The first thing levelOrder does is empty the res vector. Then it calls buildVec(root, 0). In there root isn't equal to NULL, but it holds res.size() = 0 = level, so an empty vector gets appended to res, thus res = [[]]. In the next step the value of the current node is pushed into the newly appended vector. So res = [[3]].

Then buildVec(root->left, 1) is called. There, again root isn't NULL but res.size() = 1 = level, so another empty vector is appended to res, therefore res = [[3], []]. We insert the value 9 into res[1], so now res = [[3], [9]].

When calling buildVec(root->left, 2) and buildVec(root->right, 2) nothing happens because both children don't exist, i.e. in these calls root == NULL returns true.

So we continue with the call buildVec(root->right, 1). Here, for the first time, res.size() = 2 != 1 = level. So we don't append a new vector. Then we insert the value 20 into res[1]. So res = [[3], [9, 20]].

Were the check res.size() == level not there, we would've appended a new empty vector at the end, so the result would've been res = [[3], [9, 20], []] instead.

But as it turns out, the check is incorrect.

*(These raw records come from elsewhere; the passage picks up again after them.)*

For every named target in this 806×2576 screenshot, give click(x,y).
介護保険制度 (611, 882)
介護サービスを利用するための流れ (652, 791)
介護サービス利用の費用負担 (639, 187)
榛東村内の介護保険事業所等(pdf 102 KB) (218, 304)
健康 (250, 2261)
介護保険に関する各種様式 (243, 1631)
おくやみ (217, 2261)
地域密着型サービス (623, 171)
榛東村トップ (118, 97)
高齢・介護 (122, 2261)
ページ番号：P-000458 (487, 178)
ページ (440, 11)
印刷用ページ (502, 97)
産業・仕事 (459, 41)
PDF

If you flip the tree to

     3
   /   \
  20    9
 / \
15  7

it will return [[3], [20, 9], [15, 7], []]. The correct check is res.size() <= level.

Answer 2

if(res.size()==level)
    res.push_back(vector< int >());

This statement is just to add another vector into the res for a new level.

  3
 /  \
9   20
   /  \
  15   7

Let's take for node 15 the level will be 2.

the value of res will be [[3], [9, 20]] and res.size() == 2, condition will be true, so it will create a new vector for new level and insert the node 15 in it, again for node 7 the condition will be false since the res.size() will become 3 so the node will be inserted in the res[level] vector without creating the new vector.